# TASK PROMPT
State how many lines of the records contain the string "Select". Give the number alone.

━━━ DATA RECORDS ━━━

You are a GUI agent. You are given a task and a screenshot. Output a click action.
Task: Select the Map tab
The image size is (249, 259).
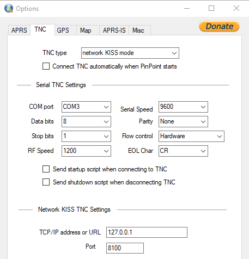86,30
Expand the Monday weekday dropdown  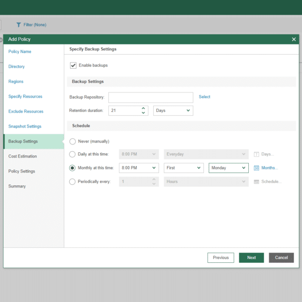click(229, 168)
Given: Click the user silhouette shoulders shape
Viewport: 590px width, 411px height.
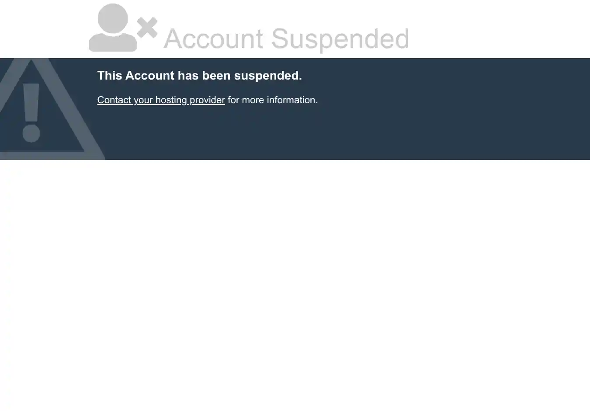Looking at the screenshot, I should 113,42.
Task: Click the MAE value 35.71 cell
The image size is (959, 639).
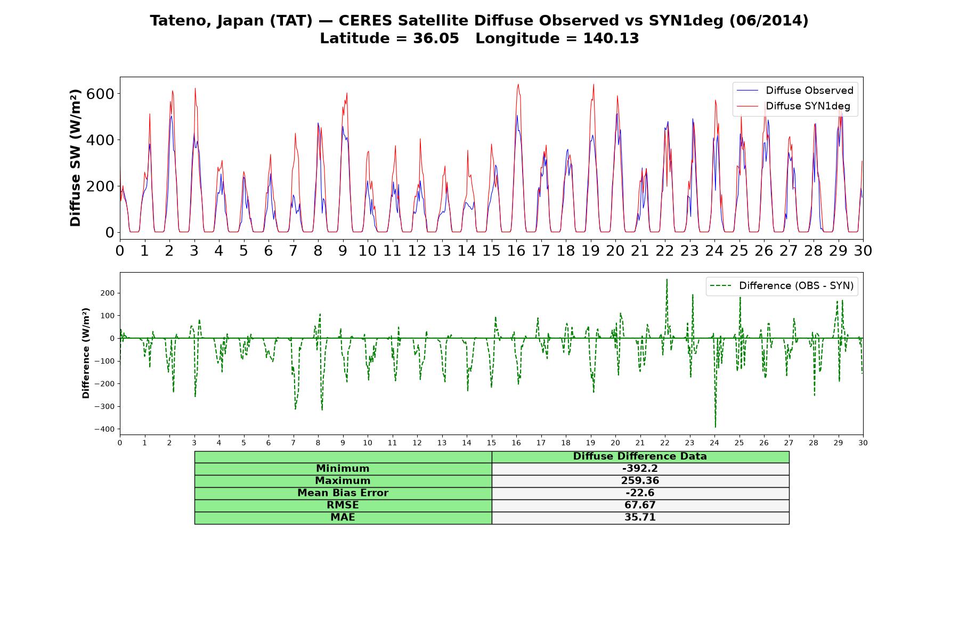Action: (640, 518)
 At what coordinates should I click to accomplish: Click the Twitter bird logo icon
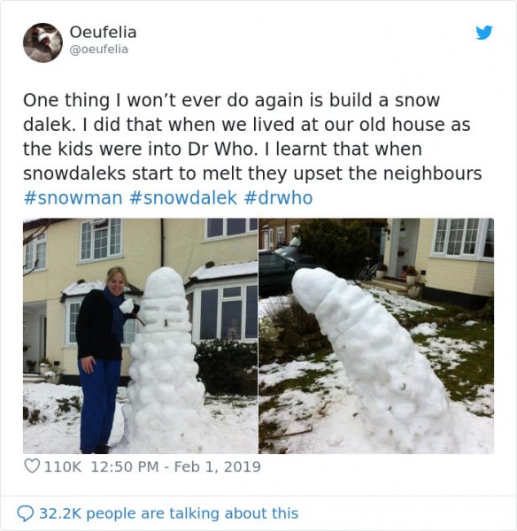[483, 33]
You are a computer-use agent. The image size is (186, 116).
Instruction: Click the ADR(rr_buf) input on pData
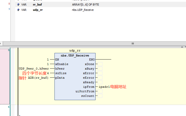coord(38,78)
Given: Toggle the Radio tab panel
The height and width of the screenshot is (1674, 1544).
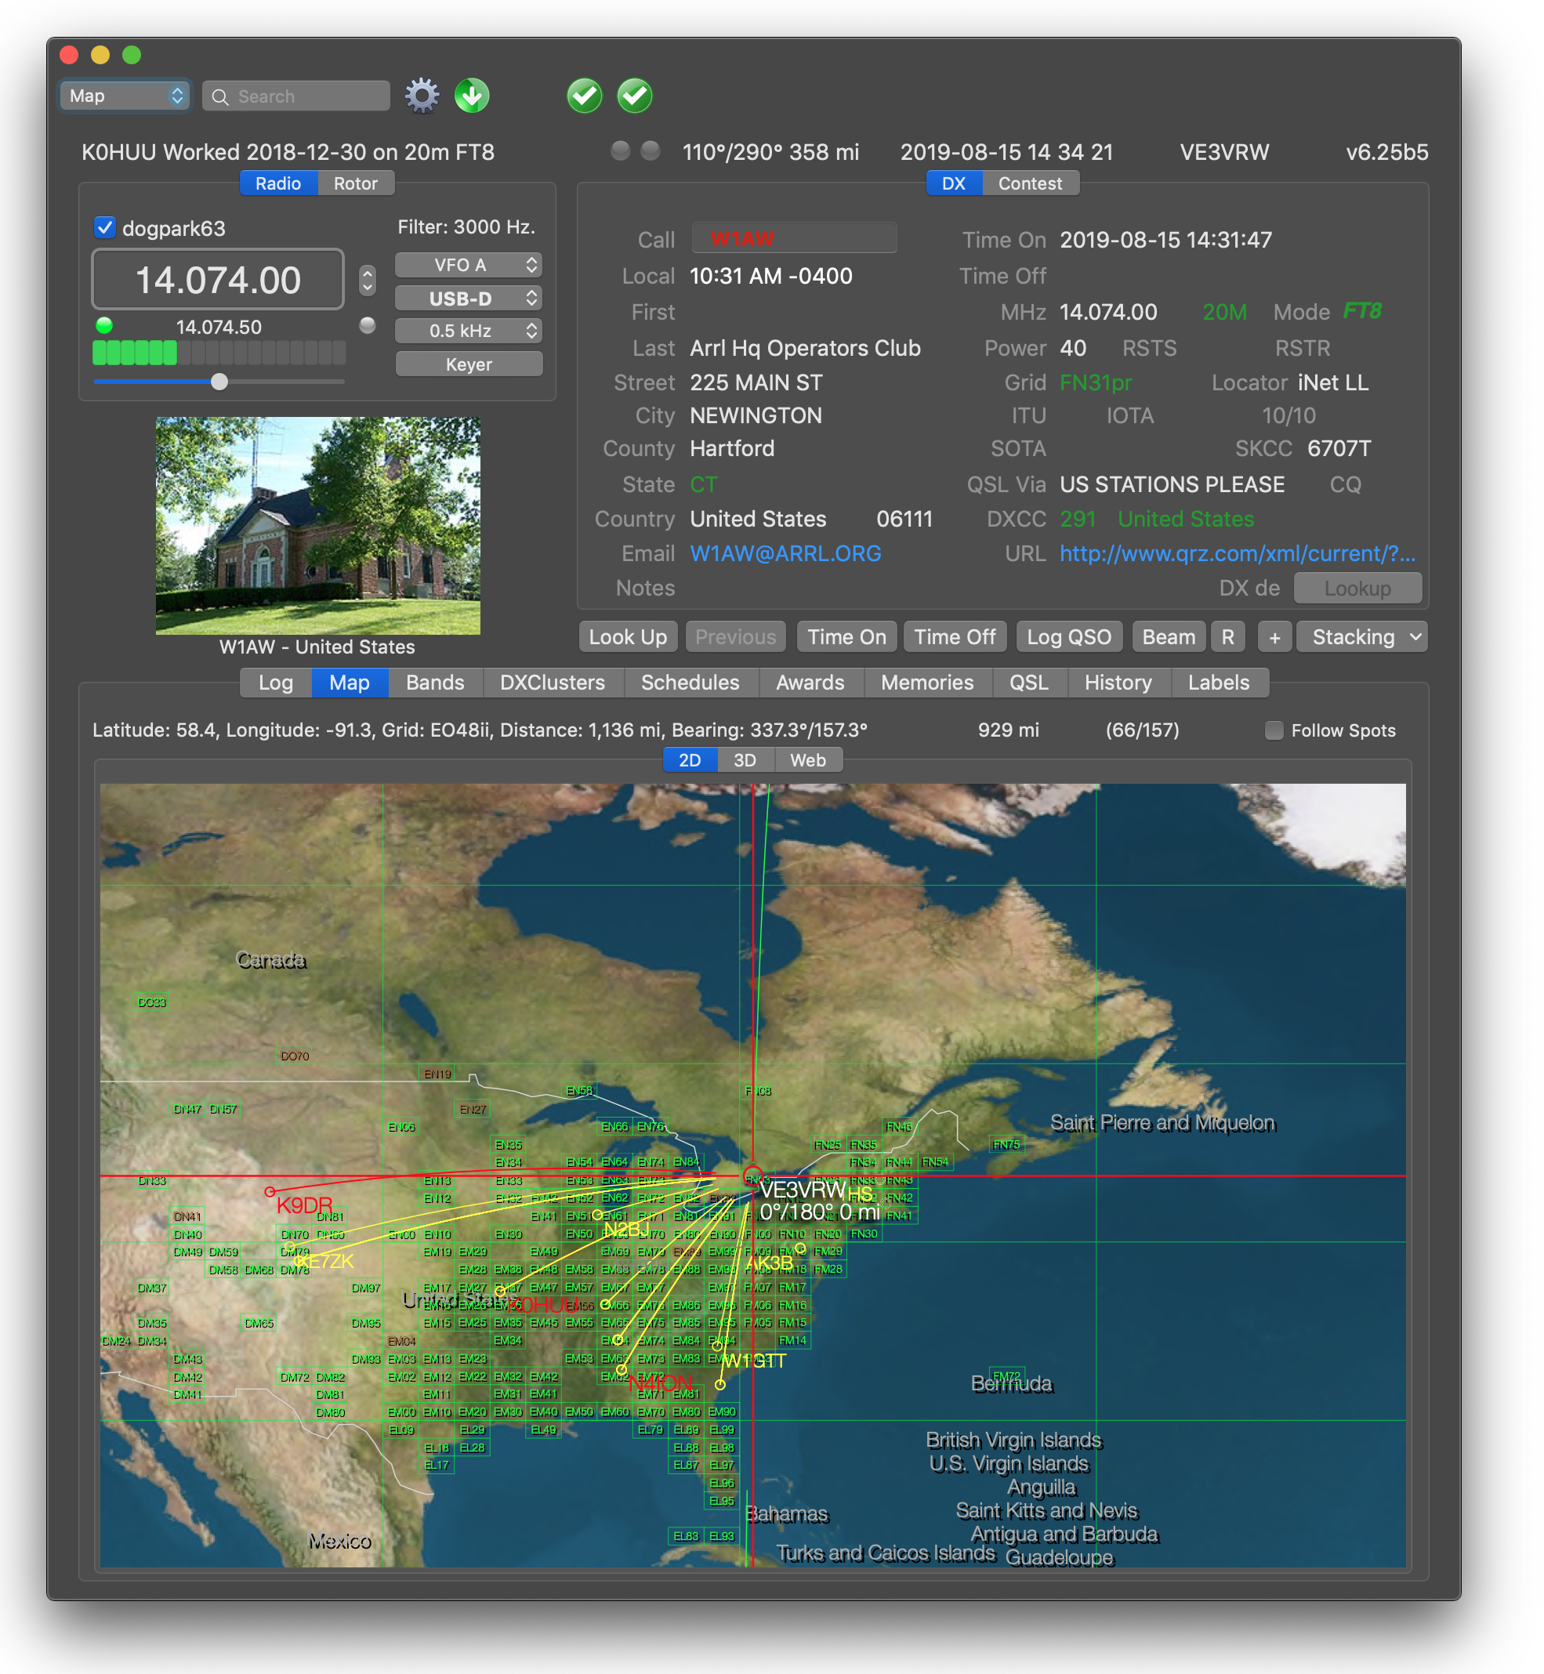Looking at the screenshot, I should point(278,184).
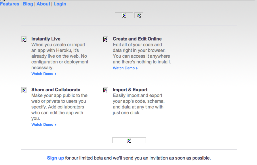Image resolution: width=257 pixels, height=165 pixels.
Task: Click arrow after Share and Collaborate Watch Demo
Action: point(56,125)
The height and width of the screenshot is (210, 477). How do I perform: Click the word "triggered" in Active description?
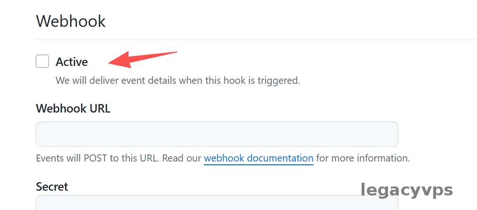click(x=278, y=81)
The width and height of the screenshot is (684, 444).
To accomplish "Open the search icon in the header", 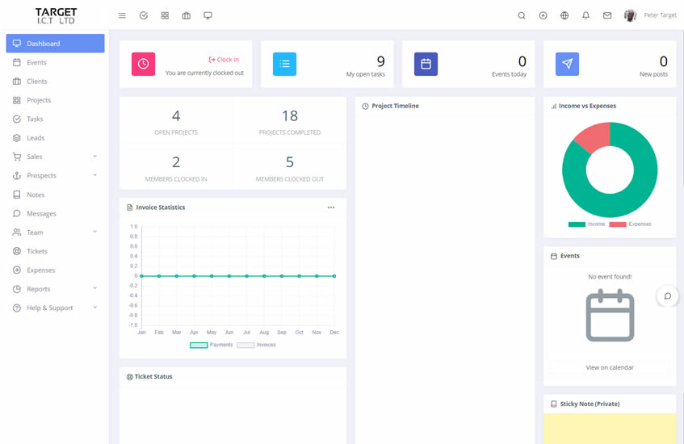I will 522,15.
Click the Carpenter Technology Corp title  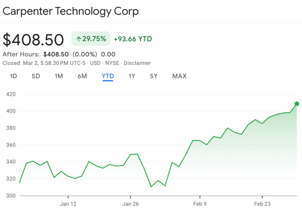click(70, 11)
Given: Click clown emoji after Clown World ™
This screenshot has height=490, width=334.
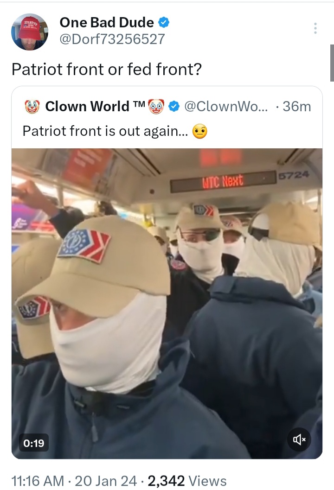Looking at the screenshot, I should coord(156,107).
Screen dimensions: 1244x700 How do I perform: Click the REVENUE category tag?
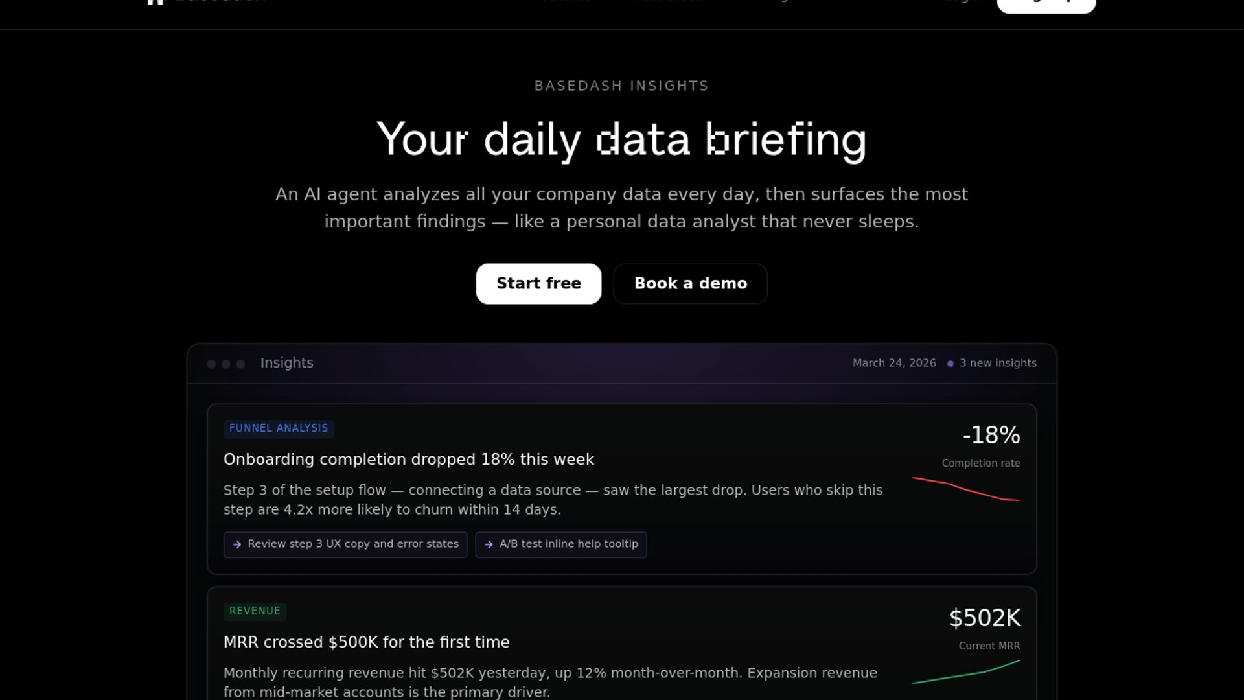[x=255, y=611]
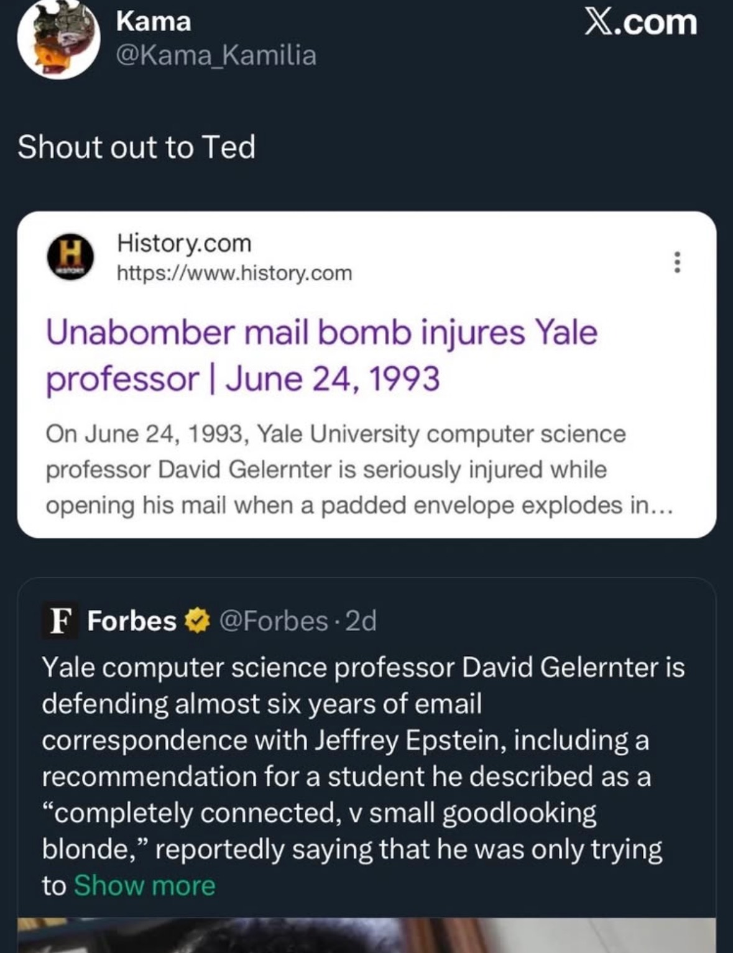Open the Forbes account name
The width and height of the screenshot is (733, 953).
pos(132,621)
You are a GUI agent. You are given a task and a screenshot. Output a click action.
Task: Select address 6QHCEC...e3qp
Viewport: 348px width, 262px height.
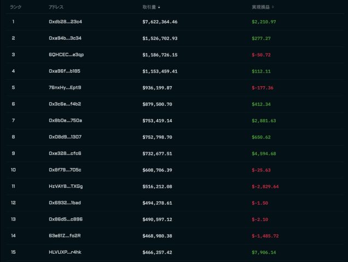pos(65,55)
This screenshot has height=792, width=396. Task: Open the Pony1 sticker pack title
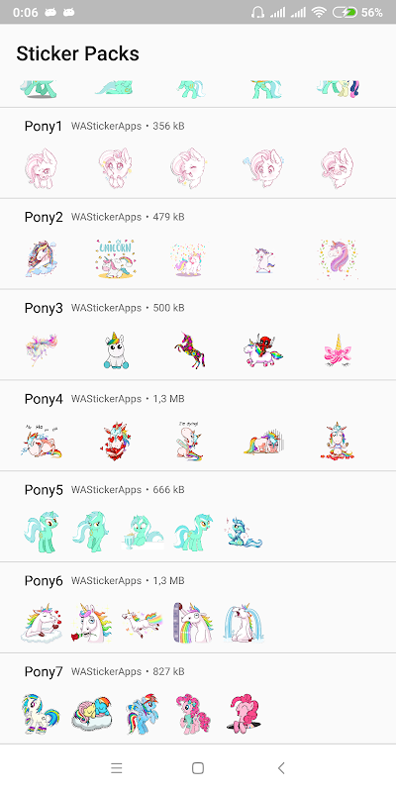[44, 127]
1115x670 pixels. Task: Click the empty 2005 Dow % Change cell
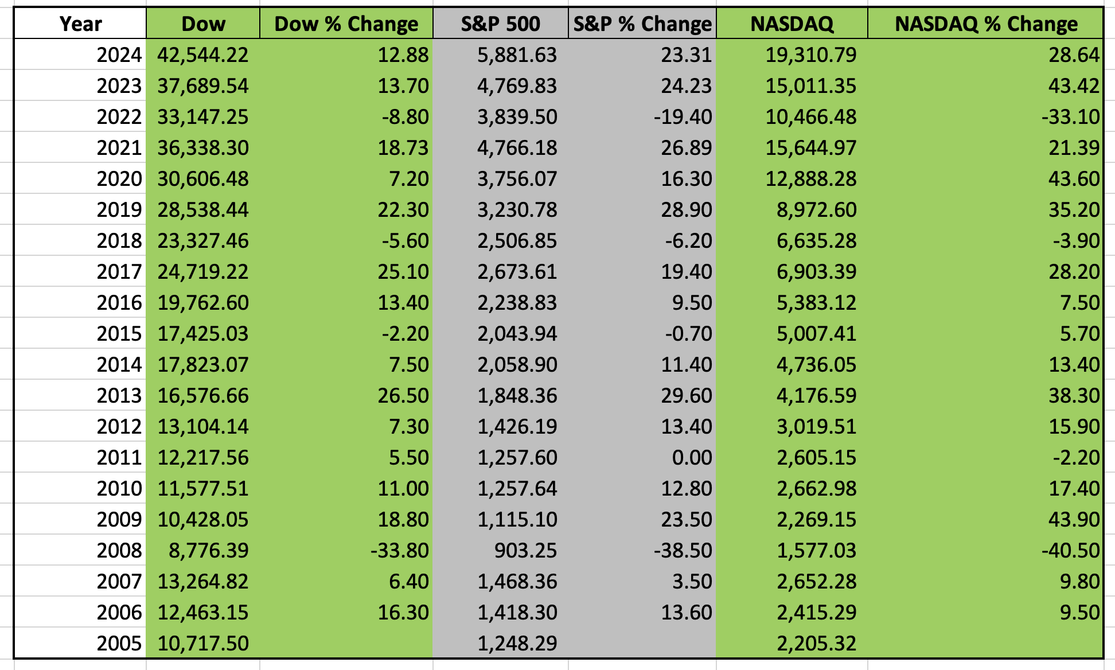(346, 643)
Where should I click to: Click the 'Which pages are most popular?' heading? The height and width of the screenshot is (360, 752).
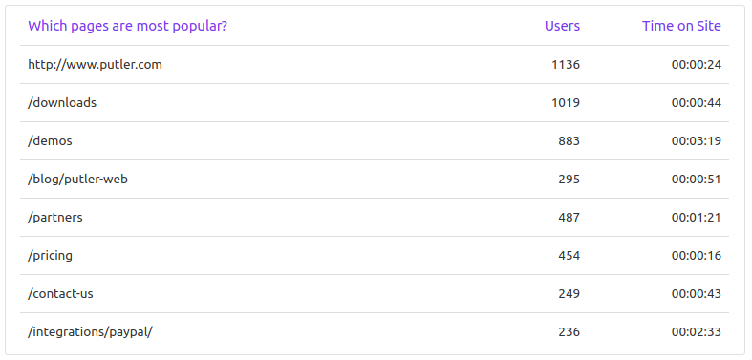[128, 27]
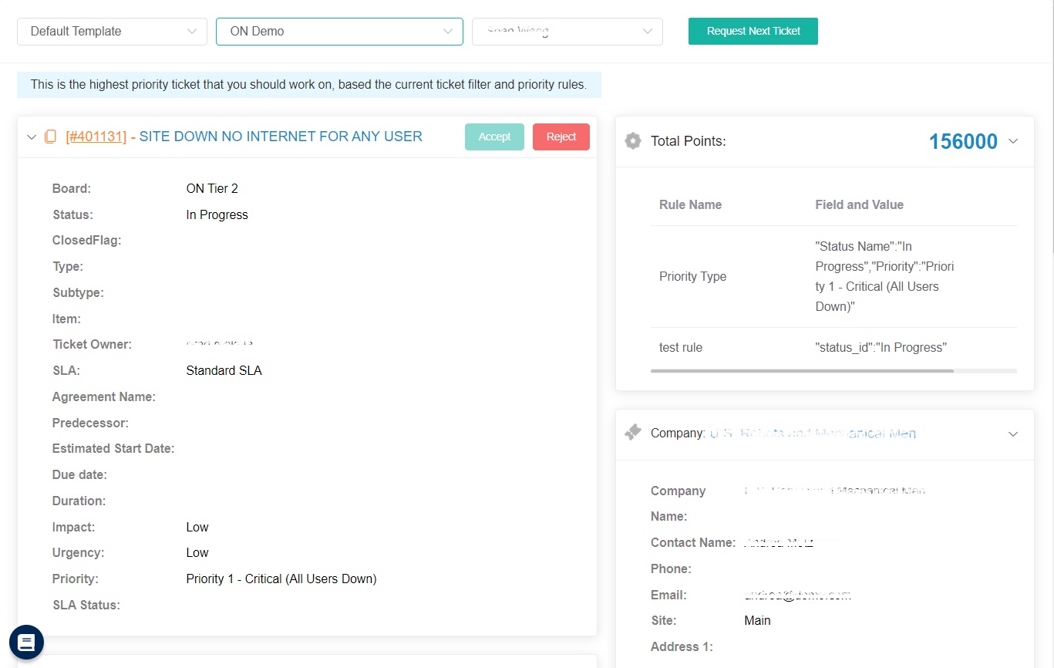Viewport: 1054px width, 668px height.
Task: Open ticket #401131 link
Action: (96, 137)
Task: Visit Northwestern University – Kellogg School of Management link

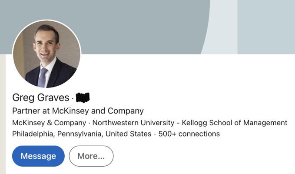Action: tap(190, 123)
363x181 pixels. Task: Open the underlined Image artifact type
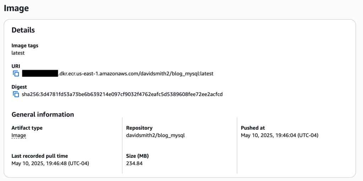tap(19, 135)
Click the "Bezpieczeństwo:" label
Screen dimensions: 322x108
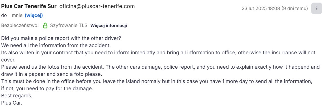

━━━

# RESPONSE BELOW
2